Kidd Kraddick is my favorite morning radio show, have been listening to him for about 13 years. He posts this recipe every year for Thanksgiving. No this turkey recipe wont burn your house down because you are using a brown paper bag...but it will taste GREAT!
- Take everything out of the turkey. There will be a giblet bag and some other stuff.
- Next add vegetables to the inside of the turkey. You dont even have to peel anything. This is easy because the veggies are just for flavor -- you are going to throw them away later.
- Take the onion and cut it into quarters.
- Chop a nice long carrot.
- Do the same with a couple stalks of celery.
- Add several cloves of garlic that you mash between a broad kitchen knife and the kitchen counter.
- Throw it all inside the turkey.
- Then rub the turkey all over with olive oil -- not butter because butter usually has salt in it and salt is the enemy of a moist turkey. Make sure the whole bird is covered in olive oil.
- Put the turkey in a roasting pan and cover it with a large brown paper bag.
- Staple shut. If you have a huge turkey use two paper bags at each end. It wont stick to the bird because of the olive oil.
- Sprinkle the bag all over with water.
- Place into pre-heated 375 F oven. ON THE MIDDLE RACK.
- The bag wont burn because paper burns at 451 and we're at 375 degrees.
- The advantage of the brown paper bag over the reynolds cooking bag is that the paper breathes so the turkey ROASTS. In the reynolds bag the turkey STEAMS, giving it a different taste.
- Roast for 13-15 minutes per pound.
- When you think it's ready, shove a meat thermometer through the bag and into the turkey and give it a minute to register. Make sure it doesnt touch the bone.
- The thermometer should register between 163-170 degrees.
- Remove from oven, cut away the bag and remove the basting pan.

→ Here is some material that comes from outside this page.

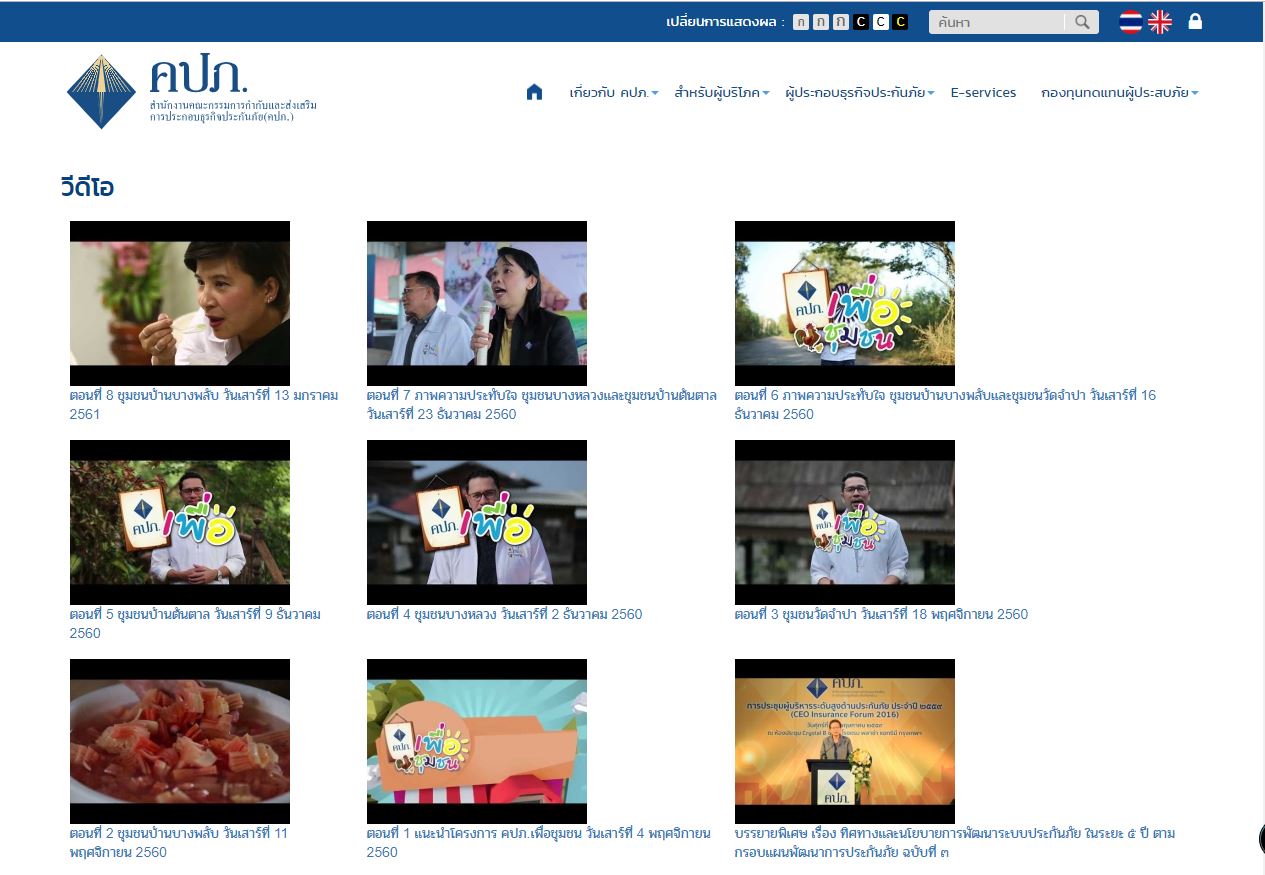Select the smallest font size ก button
Viewport: 1265px width, 875px height.
coord(800,22)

- Do not throw out the drippings!
- To make the gravy, strain the pan juices into a really big pot. Any juices that accumulate on the turkey platter get poured into the pot.

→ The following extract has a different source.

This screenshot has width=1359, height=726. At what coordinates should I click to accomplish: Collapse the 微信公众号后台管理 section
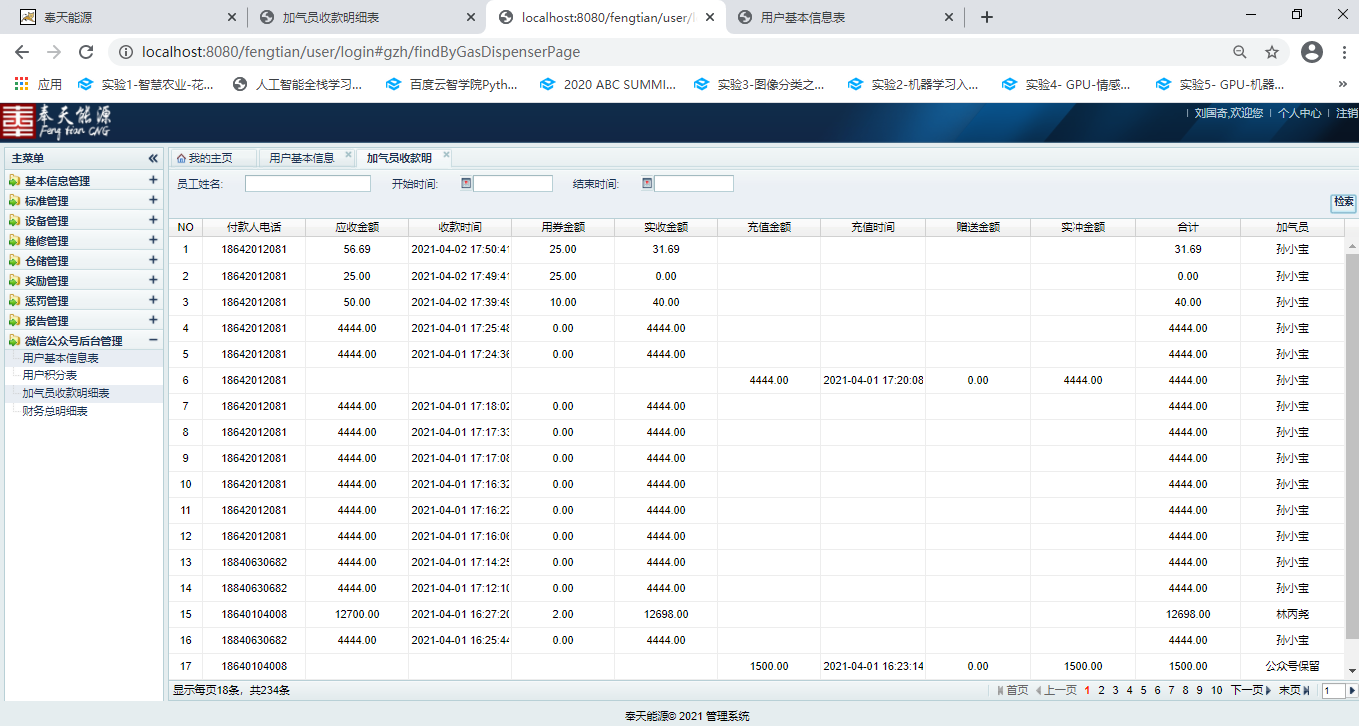pos(153,341)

- Add six oz. of boiling chicken broth and 1/8 cup of corn starch to the gravy to thicken it up. Cook on low heat and stir and cook and stir.
- If it seems it isnt going to be thick enough, add a little more corn starch.
- What about the talk that brown paper bags are unsafe for cooking?.
- If you mean unsafe because of fire, it is important that the bag doesnt make contact with the heating element of the oven. If you mean because of the recycled paper bag releasing toxins into the turkey, all we can say is that this recipe has been around for over 30 years. We,ve been postonmg this recipe for over 10 years and never had a single complaint that anyone got sick. We've had hundreds of emails that this is the best turkey they've ever tasted and the perfect recipe for first time chefs!
Just a comment about this recipe. While it is true that people used to cook turkeys, chickens, roasts, apple pies and even cakes inside brown paper bags 30, 40, 50 years ago, the practice is no longer recommended or considered safe unless you are using "food grade" brown paper bags (made for cooking). Today's bags are not manufactured by the same processes that were used even 20 years ago - although eating the turkey may not make you sick, the chemicals used to make the bags are carcinogenic.
Perhaps a better alternative would be to "make a bag" out of cooking parchment.
I have made our turkey like this for many years. the only difference is I spray Pam on the inside of the bag. Perfect, moist bird every time.
My mother has made turkey in a similar fashion ever since I can remember. She actually greases the inside of the bag and the turkey with margarine, not butter! It always turns out beautiful, moist and delicious. Call me superstitious, but I can't make turkey any other way!